# [Short task]
Rewrite the part of the items that opens with the line containing "Where should I" and closes with the line containing "Screen dimensions: 1884x445", replacing "sidebar" with "navigation panel" and leaving everything else unchanged. Omit the pictures from your answer.

==== Given data ====

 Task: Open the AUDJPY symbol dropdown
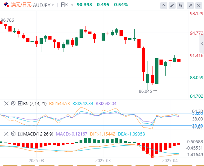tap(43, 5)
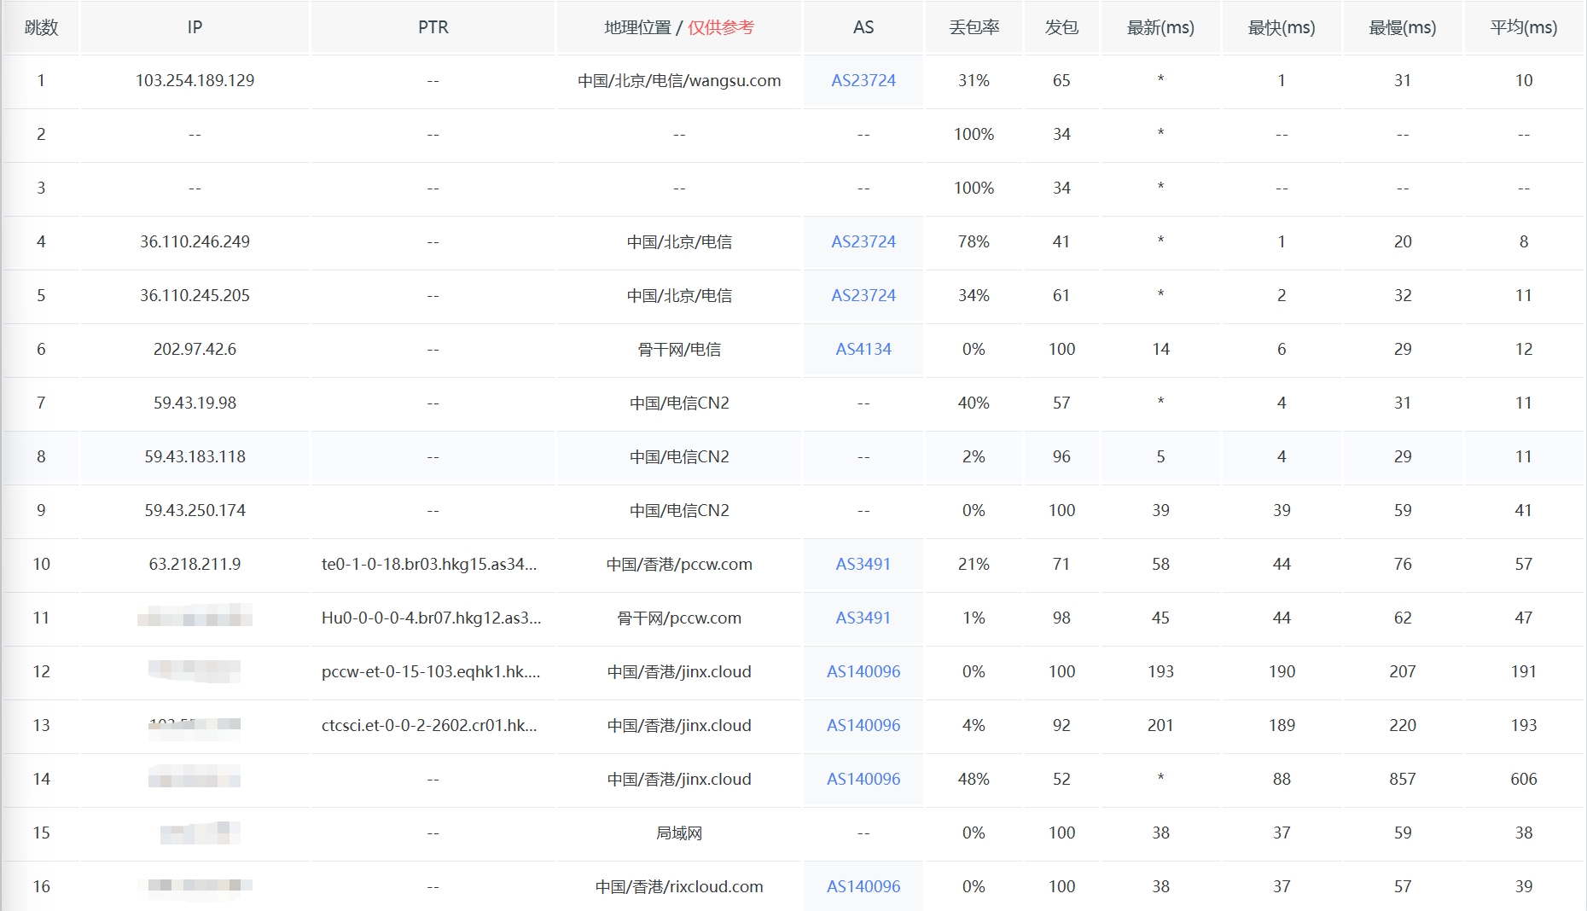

====
==== Given data ====

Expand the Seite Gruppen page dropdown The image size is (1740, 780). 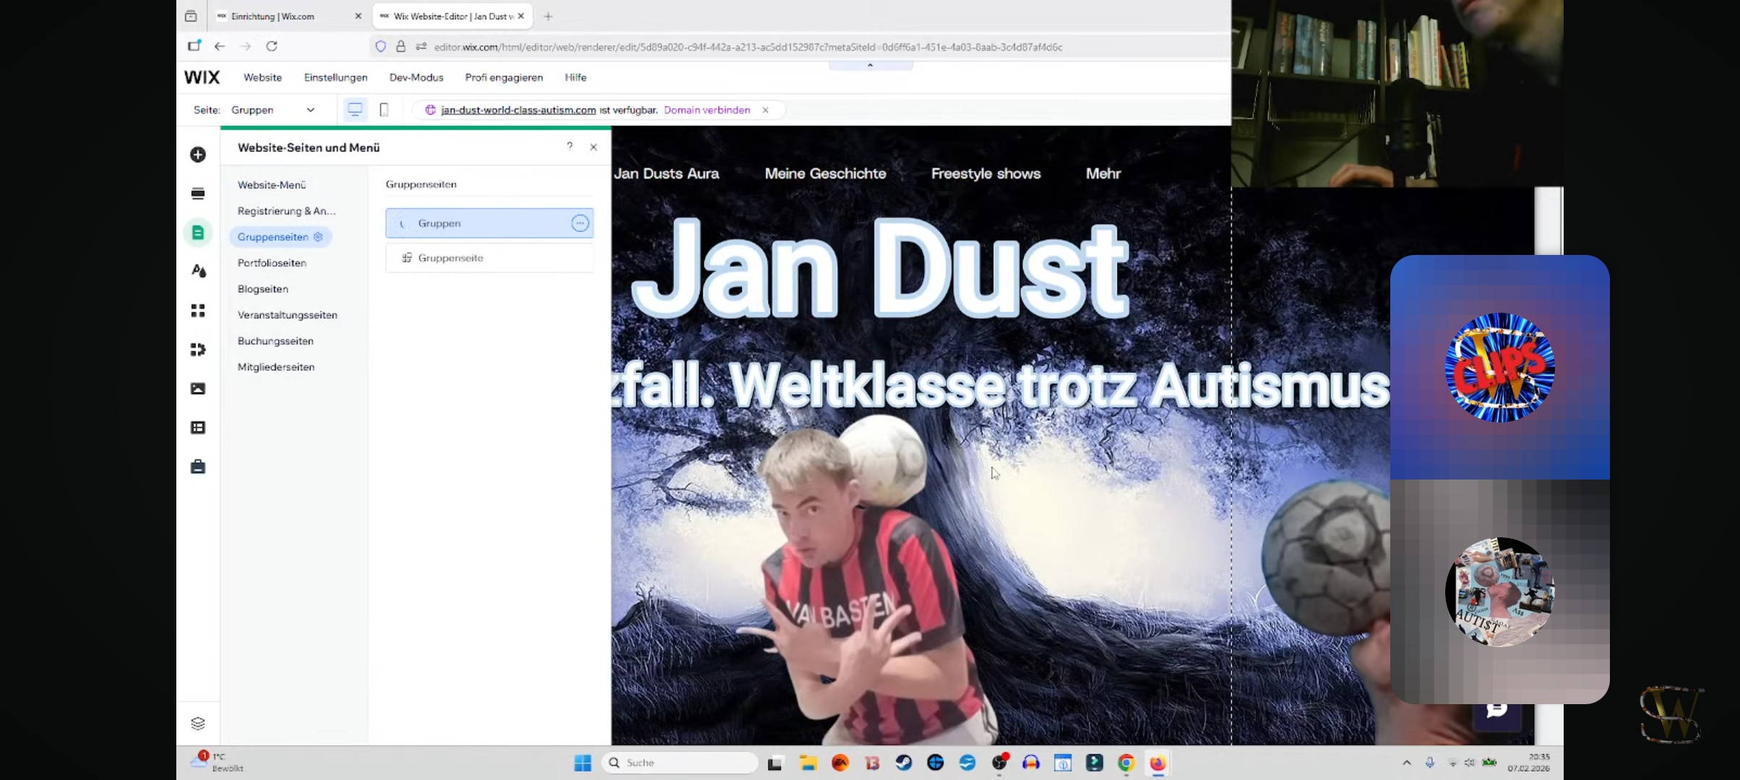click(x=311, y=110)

====
==== Given data ====

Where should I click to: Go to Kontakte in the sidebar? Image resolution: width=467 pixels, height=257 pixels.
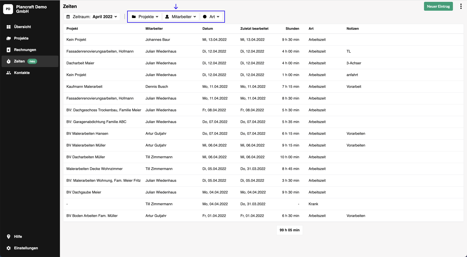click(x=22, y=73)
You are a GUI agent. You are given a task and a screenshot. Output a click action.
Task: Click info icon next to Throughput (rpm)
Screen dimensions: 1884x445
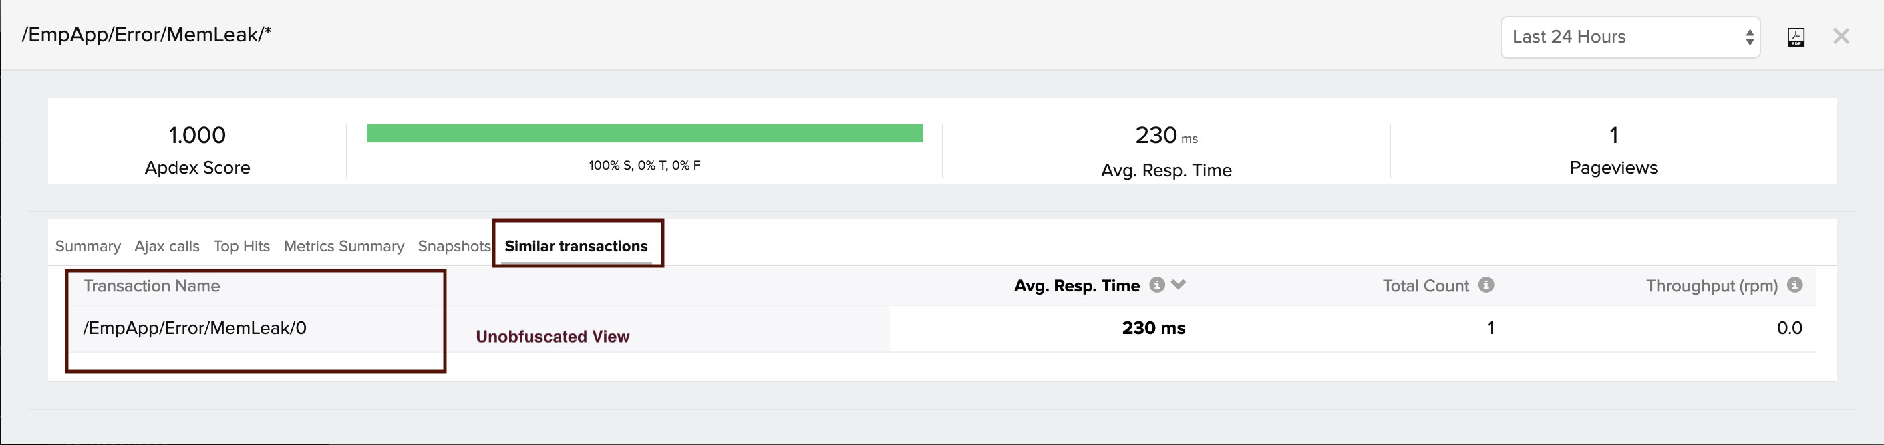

====

# [Written solution]
Where should I click to: Go to Kontakte in the navigation panel? Image resolution: width=467 pixels, height=257 pixels.
click(x=22, y=73)
You are a GUI agent. You are given a task and a screenshot. Output a click action.
Task: Click info icon next to Throughput (rpm)
Screen dimensions: 1884x445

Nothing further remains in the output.